Increasing the basis
Nonetheless, let us assume that in this case we insist on using the fragment approach. What can we do to improve the accuracy? One option is to increase the number of degrees of freedom by increasing the number of support functions per atom. Let's try adding another s-type support function to each atom. Returning to the template calculation, change nbasis to 2 for hydrogen and 5 for oxygen. Whenever we vary the number of support functions from the default values, we have to specify the electronic configuration. To do this, add the following block to the end of the input file:
ig_occupation: H: 1s: 1.0 2s: 0.0 O: 2s: 2.0 2p: [4/3, 4/3, 4/3] 3s: 0.0
Rerun the template calculation in the data-dimer directory, copying the input files to h2o_25.yaml and h2o_25.xyz to avoid overwriting the previous template support functions. This will produce a directory called data-h2o_25 containing the relevant outputs. You will notice that the energy is virtually the same as for a smaller basis, as we already had enough degrees of freedom to represent the isolated molecule.

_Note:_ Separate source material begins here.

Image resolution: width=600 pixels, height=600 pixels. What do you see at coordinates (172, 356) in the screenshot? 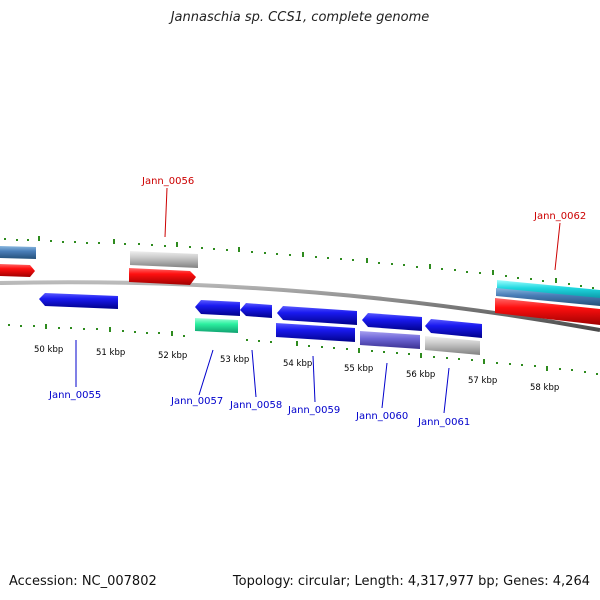
I see `scale-label: 52 kbp` at bounding box center [172, 356].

We can now rerun the fragment calculations by modifying the fragment block:
frag: h2o_25: [1, 2]
Rerun the calculation for any of the three distances. You'll notice that BigDFT stops quickly, giving an error message, both in the main output file and in an additional output file called bigdft-err-0-0.yaml. Why? Well we changed the number of support functions in the template calculation, so we also have to change nbasis in the fragment input file. Once we update these values, BigDFT should run successfully. Note that for rloc, we do not have to make sure the radii is the same as the template calculation, BigDFT will simply override the input value and detect the correct template radius.
Exercise: Rerun the fragment calculations with 2 and 5 support functions per hydrogen and oxygen. Try increasing the number of support functions further. What happens to the energies? If you want some further practice, try more distances and see if you can reproduce a full binding curve - you should expect to see significant improvements in the energy of the fragment approach as you increase the number of support functions.